*Условия задания:*
Ответьте по фрагменту о скульптурах Джакометти на три вопроса:
(a) Во что, согласно фрагменту, выливались ужасы войны, собственные потери и крушение идеалов?
(b) Какие фигуры заполняли мастерскую Джакометти?
(c) Велениям чего, по мнению самого скульптора, следовала его рука?

*Предложенный фрагмент:*
Пока тоскливые неясные предчувствия сжимали его грудь, Джакометти все жестче обходился с пространством. Не пышные рубенсовские формы, не праздник плоти, не обманчивая мягкость мраморных фигур - нет! Стиснутые, стянутые в максимально выразительные формы, его скульптуры обретали свой облик. Ужасы войны и собственные потери, крушение идеалов – все выливалось в скупые, резкие до изможденности образы.
События, служившие своеобразным вдохновением для Пикассо и ставшие лишь промежуточным этапом в творчестве Джакометти, были источником, который питал не муз, но внутренних демонов. Изломанные, с неправильными пропорциями, вытянутые фигуры заполняли его мастерскую.
Мастер стремился выразить затаенную мысль, создав нечто невиданное. Словно предутренние зыбкие сны, пойманные и воплощенные в реальность, все они восходили к одним и тем же корням. Рука скульптора, по его собственному мнению, следовала велениям глаза, подмечавшего малейшие тонкости фактуры и света, передавая созданный воображением образ и заключая его в особом пространстве. Наконец, динамизм и форма соединились, рождая собственный, неповторимый стиль. Его не сдерживали никакие условности. Появлялись фигуры без рук, или наоборот, отдельные части человеческого тела, наделенные собственной выразительностью. Джакометти творил так, как видел, потому что мог себе позволить эту безмерную творческую свободу.

*Блок данных:*
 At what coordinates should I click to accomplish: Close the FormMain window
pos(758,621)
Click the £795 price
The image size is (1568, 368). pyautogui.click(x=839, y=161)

*Итог задания:*
(a) В скупые, резкие до изможденности образы.
(b) Изломанные, с неправильными пропорциями, вытянутые фигуры.
(c) Велениям глаза.